Let $G$ be the filter generated by $\left<p_n\right>_{n<\omega}$. Since $L_\alpha$ is pointwise definable, $G$ is $L_\alpha$-generic. So $L_\alpha[G]\models$ ZFC.

Now let $T$ be the following recursive (not just r.e.) theory extending ZFC, which will correspond to the construction above: for $n<\omega$ let $T_n$ be ZFC + "$V=L[g]$ for some $(L,\mathbb{Q})$-generic filter $g$, where $\mathbb{Q}$ is Jensen's forcing in $L$, and defining $q_n$ with respect to $L$ as in the construction above, we have $q_n\in g$". (That is, note that there is a recursive sequence $\left<\psi_n\right>_{n<\omega}$ of formulas such that for each $n$, we have that $p_n$ is the unique $p\in L_\alpha$ such that $L_\alpha\models\psi_n(p)$. Have $T_n$ assert that there is $q\in g$ (where $g$ is as above) such that $L\models\psi_n(q)$. Thus, the sequence $\left<T_n\right>_{n<\omega}$ is recursive. Of course, the complexity of $\psi_n$ increases with $n$. Note that the "$g$" is a bound variable, not some new constant, so I am working with only the language of set theory.) Now set $T=\bigcup_{n<\omega}T_n$. So $T$ is recursive.
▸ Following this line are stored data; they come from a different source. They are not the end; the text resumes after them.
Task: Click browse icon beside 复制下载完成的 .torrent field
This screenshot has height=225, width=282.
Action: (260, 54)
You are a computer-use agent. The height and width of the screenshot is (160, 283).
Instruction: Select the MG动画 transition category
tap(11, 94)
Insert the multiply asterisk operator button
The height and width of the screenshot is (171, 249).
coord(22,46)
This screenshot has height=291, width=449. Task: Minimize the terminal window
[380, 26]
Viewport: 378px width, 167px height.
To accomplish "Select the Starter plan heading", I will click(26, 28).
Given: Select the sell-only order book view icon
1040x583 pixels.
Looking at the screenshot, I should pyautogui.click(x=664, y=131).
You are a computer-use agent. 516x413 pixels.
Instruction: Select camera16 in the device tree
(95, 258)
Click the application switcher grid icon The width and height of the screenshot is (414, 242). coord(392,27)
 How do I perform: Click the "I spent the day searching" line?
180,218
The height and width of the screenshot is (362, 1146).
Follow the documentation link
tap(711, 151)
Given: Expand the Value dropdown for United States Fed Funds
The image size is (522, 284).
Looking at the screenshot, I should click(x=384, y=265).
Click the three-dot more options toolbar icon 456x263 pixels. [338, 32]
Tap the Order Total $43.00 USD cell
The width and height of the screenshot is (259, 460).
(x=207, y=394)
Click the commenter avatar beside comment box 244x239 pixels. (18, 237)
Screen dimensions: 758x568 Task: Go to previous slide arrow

Claim: $L_\alpha[G]$ is the minimum transitive model of $T$.

Proof: Let $P$ be any transitive model of $T$. Then certainly $L_\alpha\subseteq P$, and easily if $\alpha<\mathrm{OR}^P$ then $L_\alpha[G]\subseteq P$. So we may assume $\alpha=\mathrm{OR}^P$. So $L^P=L_\alpha$. But then letting $G'$ be the (unique) $(L_\alpha,\mathbb{P})$-generic filter such that $P=L_\alpha[G']$, we get $p_n\in G'$ for each $n<\omega$, since $P\models T_n$ for each $n$. But therefore $G'=G$, so $P=L_\alpha[G]$, which suffices.

Remark: This construction is somewhat related to that for Proposition 34 of "On a Conjecture Regarding the Mouse Order for Weasels", arXiv:2207.06136, joint with Jan Kruschewski; (that proposition is stated rather generally, but in its simplest instantiation it gives an example of $G$ which is (only just) Cohen generic over $L_{\omega_1^{\mathrm{ck}}}$ but with KP failing in $L_{\omega_1^{\mathrm{ck}}}[G]$).
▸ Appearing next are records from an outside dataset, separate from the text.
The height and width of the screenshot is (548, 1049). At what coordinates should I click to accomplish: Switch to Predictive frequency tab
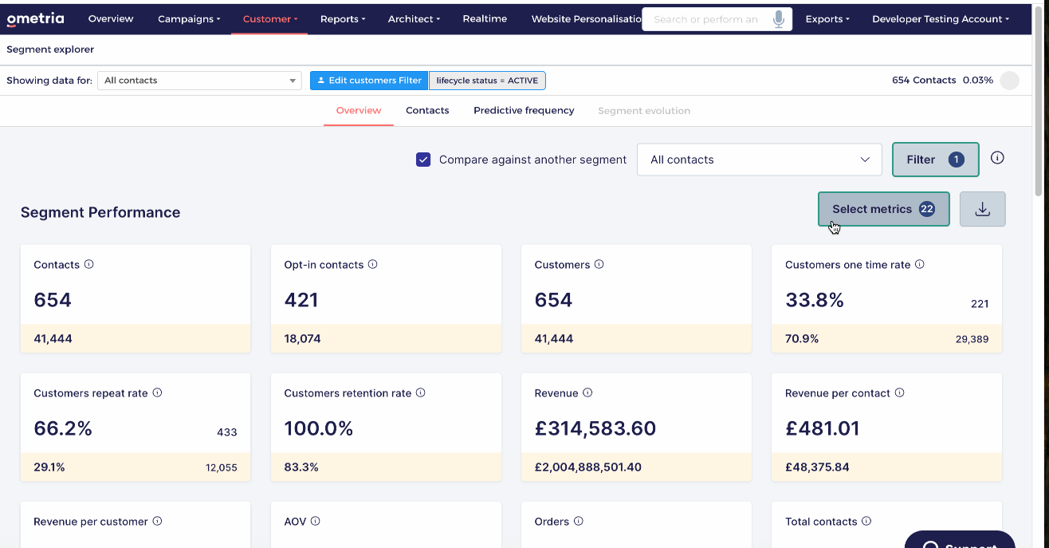point(524,111)
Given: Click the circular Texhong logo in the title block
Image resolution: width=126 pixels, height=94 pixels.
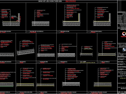Looking at the screenshot, I should click(124, 34).
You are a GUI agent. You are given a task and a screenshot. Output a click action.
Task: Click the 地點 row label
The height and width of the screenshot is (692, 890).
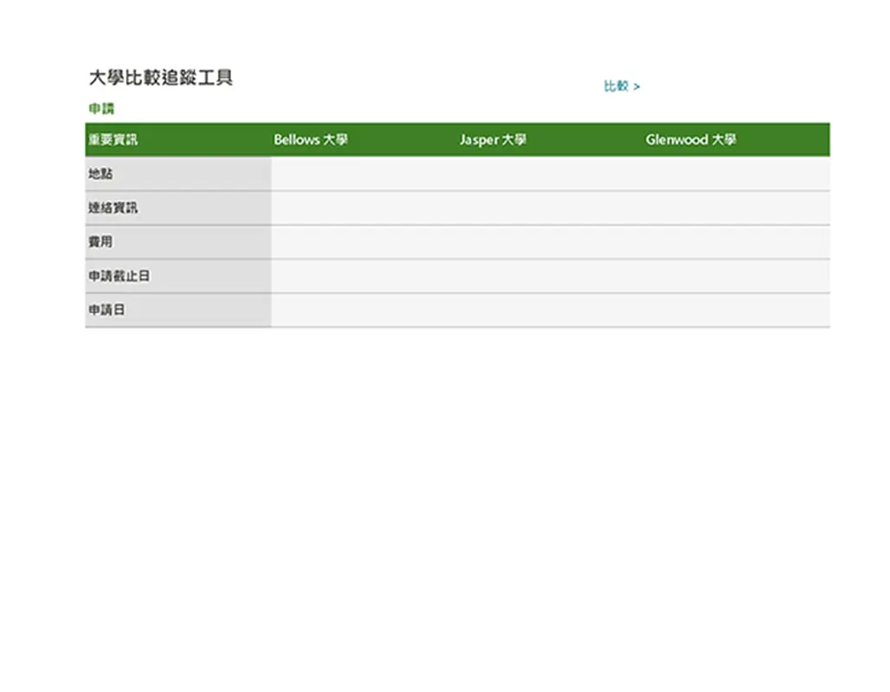[x=101, y=174]
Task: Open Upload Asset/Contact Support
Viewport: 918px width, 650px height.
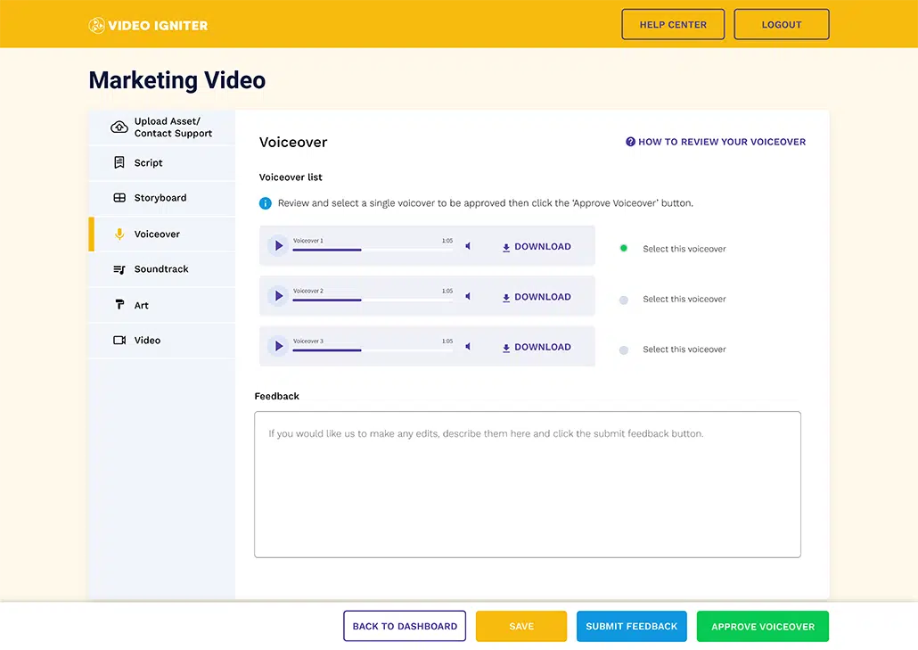Action: coord(172,128)
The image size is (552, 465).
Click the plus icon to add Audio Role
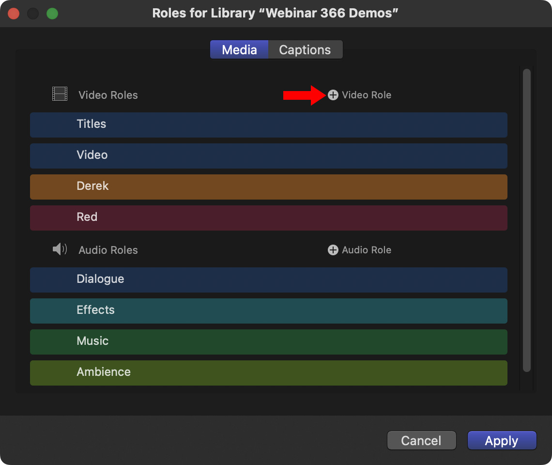[x=333, y=250]
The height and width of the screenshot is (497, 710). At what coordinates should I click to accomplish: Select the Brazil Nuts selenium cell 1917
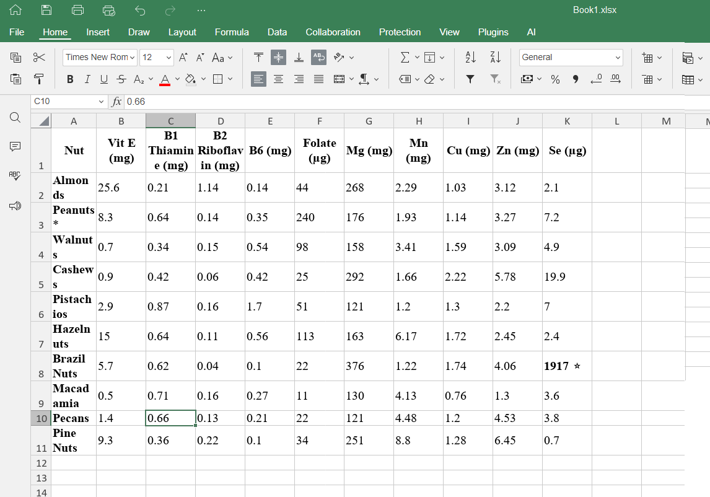(x=567, y=366)
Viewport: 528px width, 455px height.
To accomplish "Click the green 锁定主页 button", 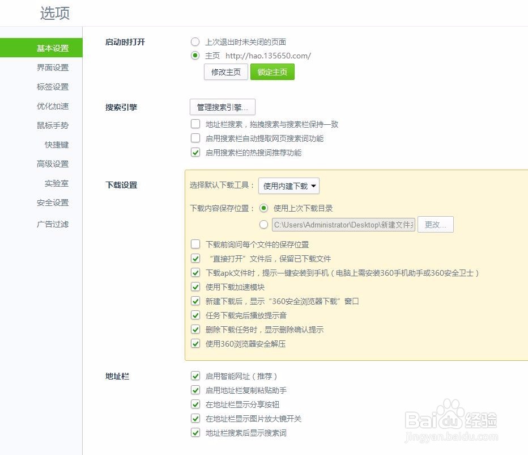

Remark 2: The question is rather related to a question of Harvey Friedman's, on which Woodin and Koellner made recent (boldface) progress. The question was (if I recall it precisely) whether there can be an ordinal $\alpha$ and a single sentence $\varphi$ such that there is a unique transitive model $M$ such that $\mathrm{OR}^M=\alpha$ and $M\models$ ZFC + "$V\neq L$" + $\varphi$. It was already known that any such model must satisfy "$0^\sharp$ does not exist", and I think also that it must satisfy "$V=\mathrm{HOD}$".

Answer 2

This is not a full answer, but I found it interesting to notice that if we relax the c.e. requirement somewhat, then there is a sweeping positive answer.
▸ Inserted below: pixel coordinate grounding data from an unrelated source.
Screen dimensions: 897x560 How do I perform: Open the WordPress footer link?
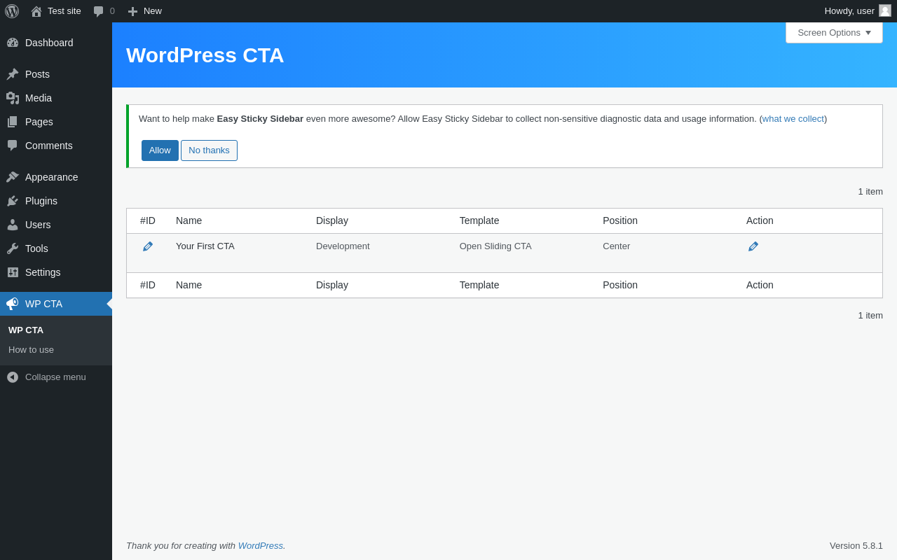[x=261, y=546]
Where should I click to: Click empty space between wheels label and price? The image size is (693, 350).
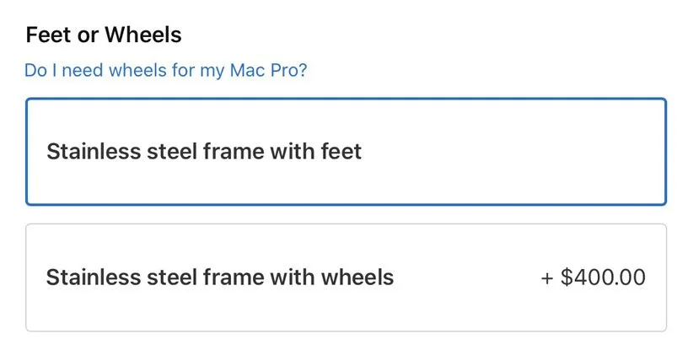[x=468, y=277]
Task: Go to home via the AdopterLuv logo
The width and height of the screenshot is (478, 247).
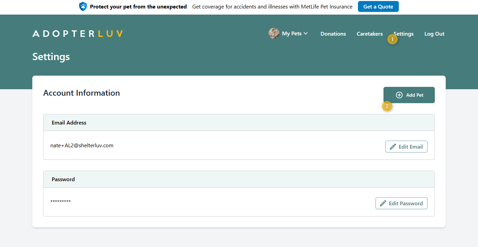Action: tap(78, 34)
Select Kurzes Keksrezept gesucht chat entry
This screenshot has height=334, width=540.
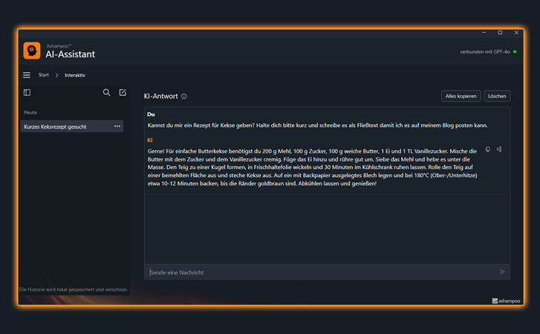coord(72,126)
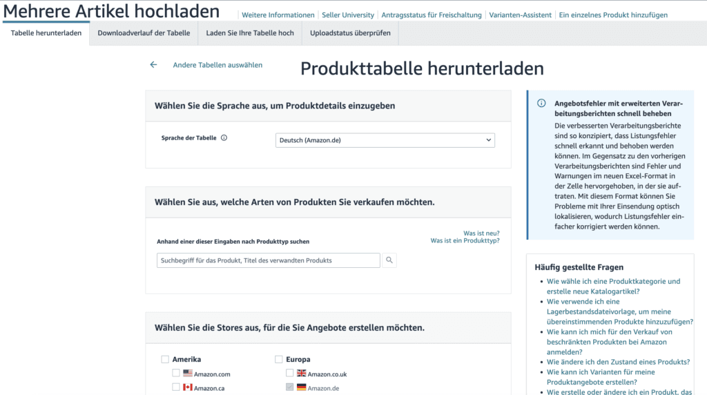Toggle the Amazon.com store checkbox
This screenshot has height=395, width=707.
pyautogui.click(x=176, y=374)
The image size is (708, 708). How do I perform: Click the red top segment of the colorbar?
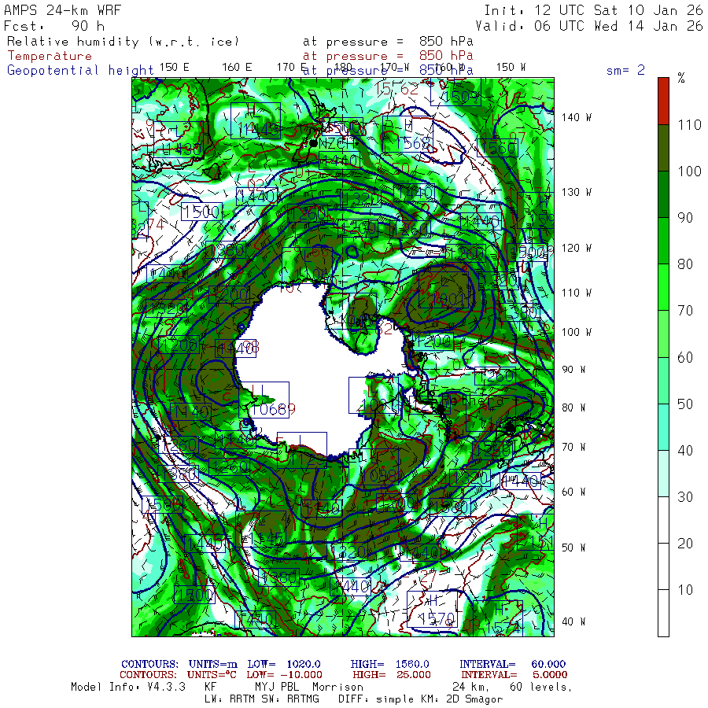pyautogui.click(x=663, y=101)
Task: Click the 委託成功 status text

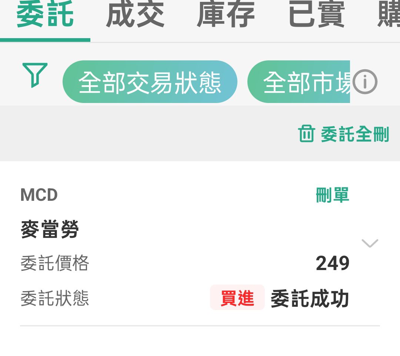Action: tap(310, 298)
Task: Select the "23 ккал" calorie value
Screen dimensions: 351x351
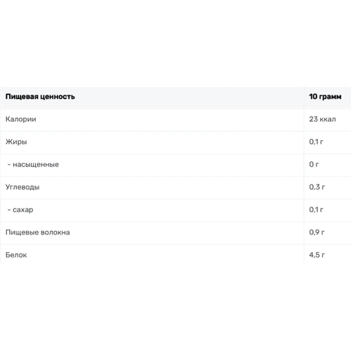Action: coord(322,119)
Theorem. Every complete theory extending ZFC + V=HOD has a minimum transitive model, if it has any transitive models.

Proof. Suppose $T$ is a complete theory extending ZFC + V=HOD. Since there is a definable global well order in this theory, we have definable Skolem functions. Therefore, in any model of $T$ the parameter-free definable objects will form an elementary substructure. This model will be pointwise definable, and a copy of it will be contained in all other models of the theory. So it will be a minimum model of $T$. $\Box$

The essence of the idea is that the pointwise definable models of ZFC are exactly the prime models of the theory ZFC + V=HOD.

Corollary. Every transitive model of ZFC + V$\neq$L + V=HOD sits above a minimum model of its theory.

So this provides instances of your requested phenomenon using $T=\text{Th}(M)$, where $M$ is any transitive model of ZFC + V$\neq$L + V=HOD.

Meanwhile, similar thinking leads to a negative answer for arithmetically definable complete theories.

Corollary. If a complete theory $T$ extends ZFC +V=HOD and is arithmetically definable, then it has no transitive models.

Proof. If it had a transitive model, then it would have a minimum transitive model $M$, which must be pointwise definable. But the theory $T$ is arithmetically definable, and would therefore be an element of $M$. But then $M$ would be able to define a copy of itself inside itself by consulting the theory — the model $M$ is uniquely isomorphic to the set of definable elements inside any model of $T$. But this is impossible since $M$ thinks that uncountable sets exist. $\Box$

One can relax arithmetically definable to hyperarithmetic — one just wants to know that the theory must be inside any transitive model of the theory.

Answer 3

Here is another partial result; it complements Joel Hamkins' answer. Note that in the following theorem, $T$ is not necessarily a c.e. theory.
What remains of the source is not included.